- [DOCUMENT PASSAGE]

═══

Uncertainty as a factor in decision-making has been studied in the economic discipline of game theory, which acknowledges uncertainty as a discrete entity that impacts the outcome of any decision. Game theory shows how people make decisions and what factors influence eventual outcomes. It studies how interactions lead to decisions and eventual outcomes, assigning a numerical score to the outcome. Positive outcomes have positive numbers, and negative outcomes have negative numbers. The value of the number indicates how positive or negative the outcome is, with higher value numbers having more extreme outcomes.
Many decisions and outcomes are based on the type of game played. In zero-sum games, decision makers have opposing interests. It is called as much because in two- player, zero-sum games, there is one winner and one loser, so the total score adds to zero. In nonzero-sum games, decision makers have some interests in common, so the total score of each outcome can be a net positive or net negative number. When each decision maker agrees on a plan of action, the game is cooperative, and when decision makers cannot agree, the game is noncooperative. The behaviors of the players, and the decisions they make, are ultimately influenced by the nature of the game and the level of uncertainty.

═══

- [RECORDS PROVIDED]
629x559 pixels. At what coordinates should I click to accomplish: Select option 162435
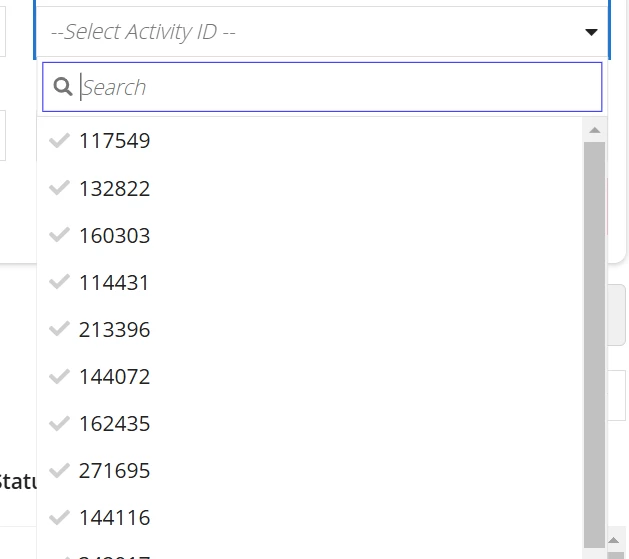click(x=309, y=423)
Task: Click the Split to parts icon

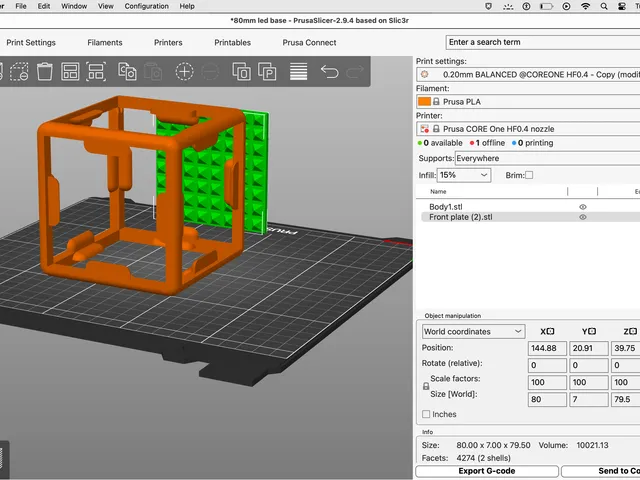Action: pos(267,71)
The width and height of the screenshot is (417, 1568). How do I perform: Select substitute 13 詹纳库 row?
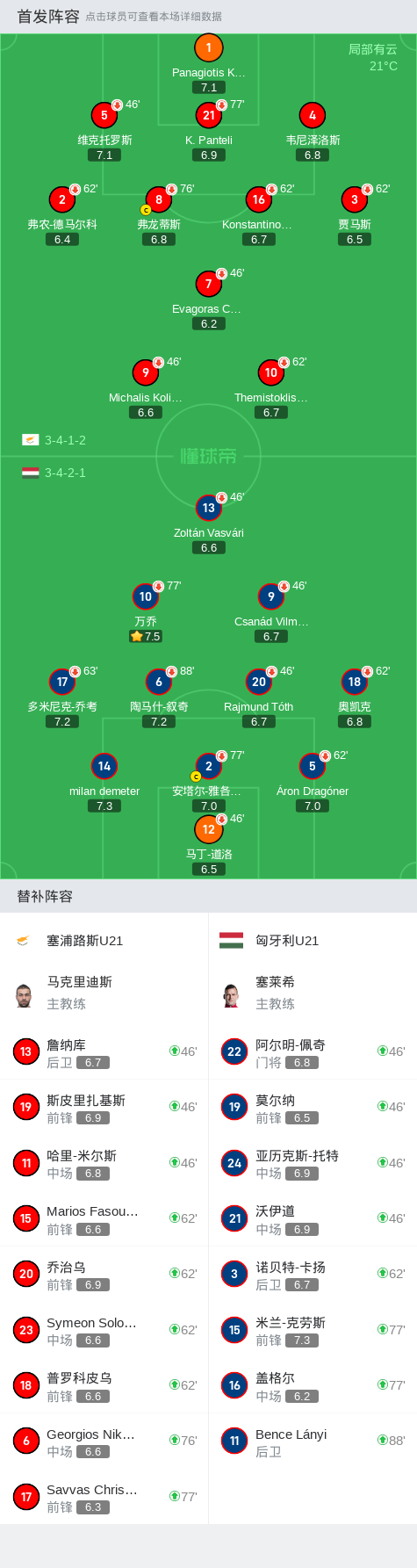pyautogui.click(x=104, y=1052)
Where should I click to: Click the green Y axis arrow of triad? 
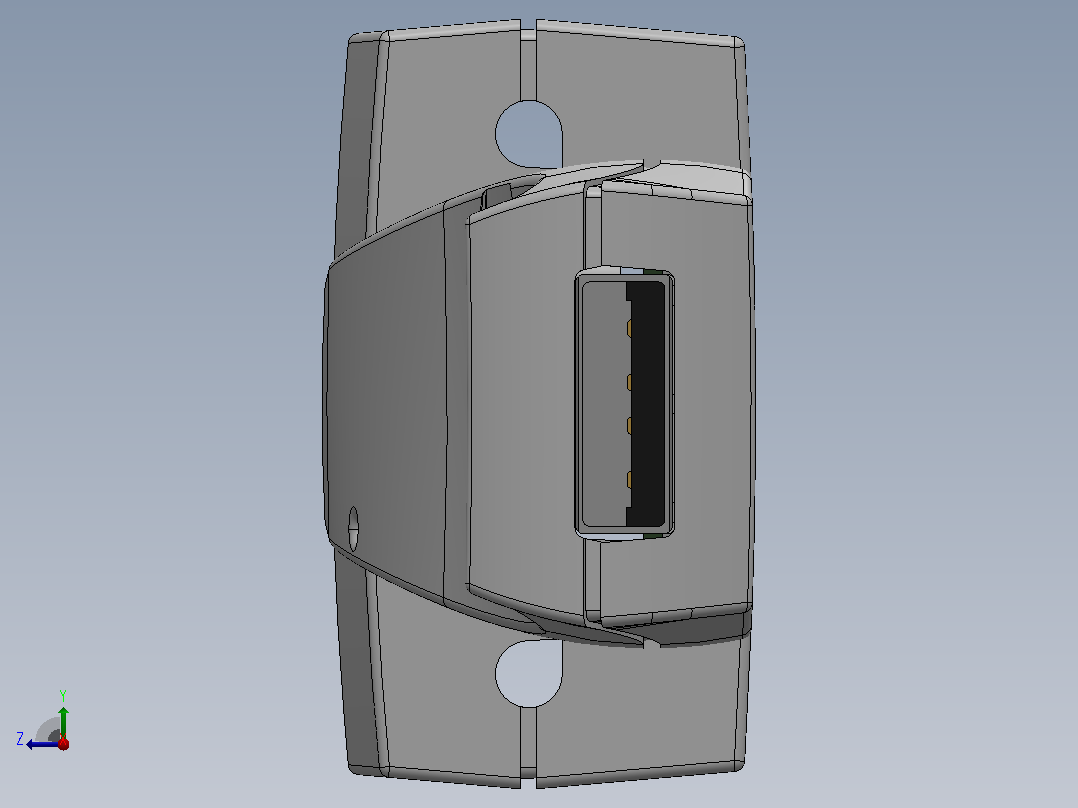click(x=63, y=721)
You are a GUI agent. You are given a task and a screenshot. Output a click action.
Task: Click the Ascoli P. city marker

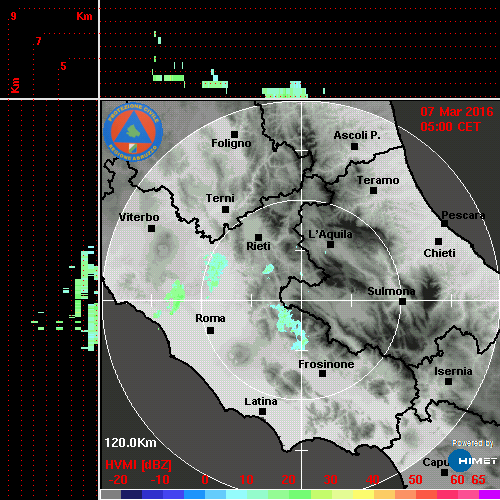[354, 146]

═══

- [PROBLEM TO SOLVE] Reproduce the game theory passage word for word, starting at "Uncertainty as a factor" and ending at "more extreme outcomes.". Work only from the game theory passage above.

- [RESPONSE]
Uncertainty as a factor in decision-making has been studied in the economic discipline of game theory, which acknowledges uncertainty as a discrete entity that impacts the outcome of any decision. Game theory shows how people make decisions and what factors influence eventual outcomes. It studies how interactions lead to decisions and eventual outcomes, assigning a numerical score to the outcome. Positive outcomes have positive numbers, and negative outcomes have negative numbers. The value of the number indicates how positive or negative the outcome is, with higher value numbers having more extreme outcomes.